___ TEXTE À LIRE

3. Mme B...soutient que sa demande de titre de séjour a été adressée par l'association " Droit au quotidien à domicile ". Cependant, elle n'établit pas que la demande de titre de séjour a été présentée par cette association. Il ressort des pièces du dossier que la fiche famille contenue dans la demande d'admission au séjour est revêtue de sa signature. C'est donc à bon droit que le préfet de la Gironde a instruit sa demande de titre de séjour présentée sur le fondement de la vie privée et familiale et des motifs humanitaires ou exceptionnels, sans considérer qu'elle était également présentée par son employeur, au travers de ladite association.
Sur la décision portant refus de titre de séjour :
4. L'étranger qui invoque la protection due à son droit au respect de sa vie privée et familiale, garantie par les stipulations de l'article 8 de la convention européenne de sauvegarde des droits de l'homme et des libertés fondamentales et les dispositions du 7° de
l'article L. 313-11 du code de l'entrée et du séjour des étrangers et du droit d'asile, doit apporter toute justification permettant d'apprécier la réalité et la stabilité de ses liens personnels et familiaux effectifs en France au regard de ceux qu'il a conservés dans son pays d'origine.
5. Mme B...soutient qu'elle est intégrée dans la société française, dès lors qu'elle est liée à sa soeur, qui est mariée avec un ressortissant français et qui a deux enfants, qu'elle justifie d'une promesse d'embauche dans l'entreprise de son beau-frère, qu'elle est membre d'un club de full contact et d'une association culturelle et a le projet de créer une activité immobilière sous le régime d'auto-entrepreneur. Toutefois, il ressort des pièces du dossier qu'elle est entrée très récemment sur le territoire national, qu'elle est célibataire et sans enfant et n'allègue pas être dépourvue d'attaches familiales dans son pays d'origine où résident ses parents et où elle a vécu jusqu'à l'âge de vingt-six ans. Dans ces conditions, la décision attaquée n'a pas porté au droit de Mme B...au respect de sa vie privée et familiale une atteinte disproportionnée aux buts en vue desquels elle a été prise et n'a donc méconnu ni l'article 8 de la convention européenne de sauvegarde des droits de l'homme et des libertés fondamentales, ni l'article L. 313-11, 7° du code de l'entrée et du séjour des étrangers et du droit d'asile. Pour les mêmes motifs, elle n'est pas davantage entachée d'une erreur manifeste d'appréciation de ses conséquences sur la situation personnelle et familiale de MmeB....

______

#### OBJECTIFS:
(1) D'après l'extrait sur le refus de titre de séjour, jusqu'à quel âge Mme B... a-t-elle vécu dans son pays d'origine ?
(2) Veuillez traduire en anglais cette phrase de l'extrait sur le refus de titre de séjour : « Cependant, elle n'établit pas que la demande de titre de séjour a été présentée par cette association. »
(3) Poursuivez l'extrait sur le refus de titre de séjour à partir de sa dernière phrase.
La liste qui suit provient d'une autre source.

___ DONNÉES ENREGISTRÉES

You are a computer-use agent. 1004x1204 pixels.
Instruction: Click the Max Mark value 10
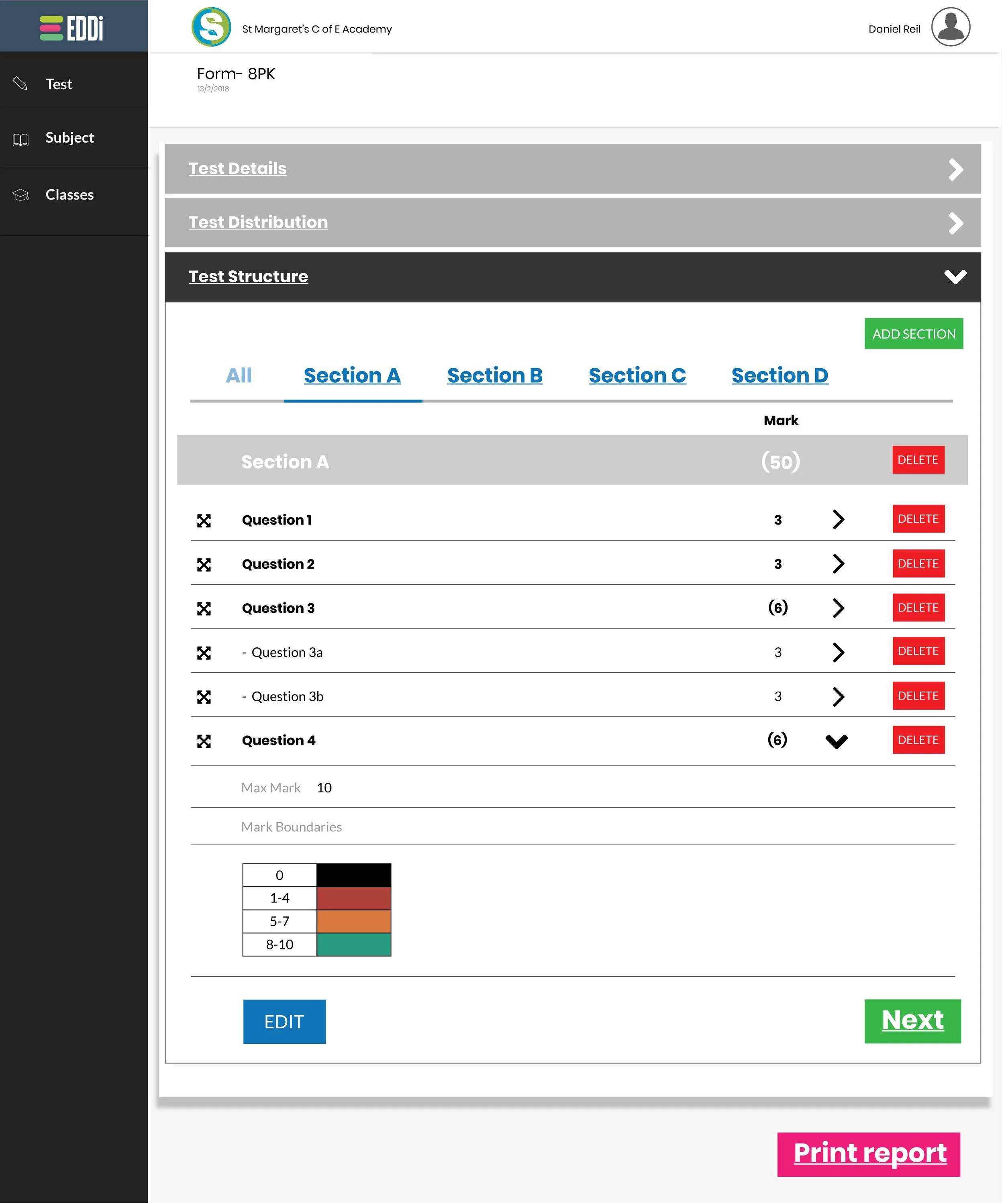[324, 788]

______

#### RÉSULTATS OBTENUS:
(1) Jusqu'à l'âge de vingt-six ans.

(2) However, she does not establish that the residence permit application was submitted by that association.

(3)
6. Aux termes de l'article L. 313-14 du code de l'entrée et du séjour des étrangers et du droit d'asile : " La carte de séjour temporaire mentionnée à l'article L. 313-11 ou la carte de séjour temporaire mentionnée au 1° de l'article L. 313-10 peut être délivrée, sauf si sa présence constitue une menace pour l'ordre public, à l'étranger ne vivant pas en état de polygamie dont l'admission au séjour répond à des considérations humanitaires ou se justifie au regard des motifs exceptionnels qu'il fait valoir, sans que soit opposable la condition prévue à
l'article L. 311-7. (...) ".
7. Si MmeB..., ressortissante du Royaume du Maroc, peut invoquer les dispositions précitées de l'article L. 313-14 du code de l'entrée et du séjour des étrangers et du droit d'asile, en l'absence de stipulations de l'accord franco-marocain du 9 octobre 1987 relatives aux titres de séjour délivrés en raison de la vie privée et familiale, les circonstances qu'elle invoque, rappelées au point 5, ne peuvent être regardées comme des considérations humanitaires ou des motifs exceptionnels, au sens de l'article L. 313-14 du code de l'entrée et du séjour des étrangers et du droit d'asile.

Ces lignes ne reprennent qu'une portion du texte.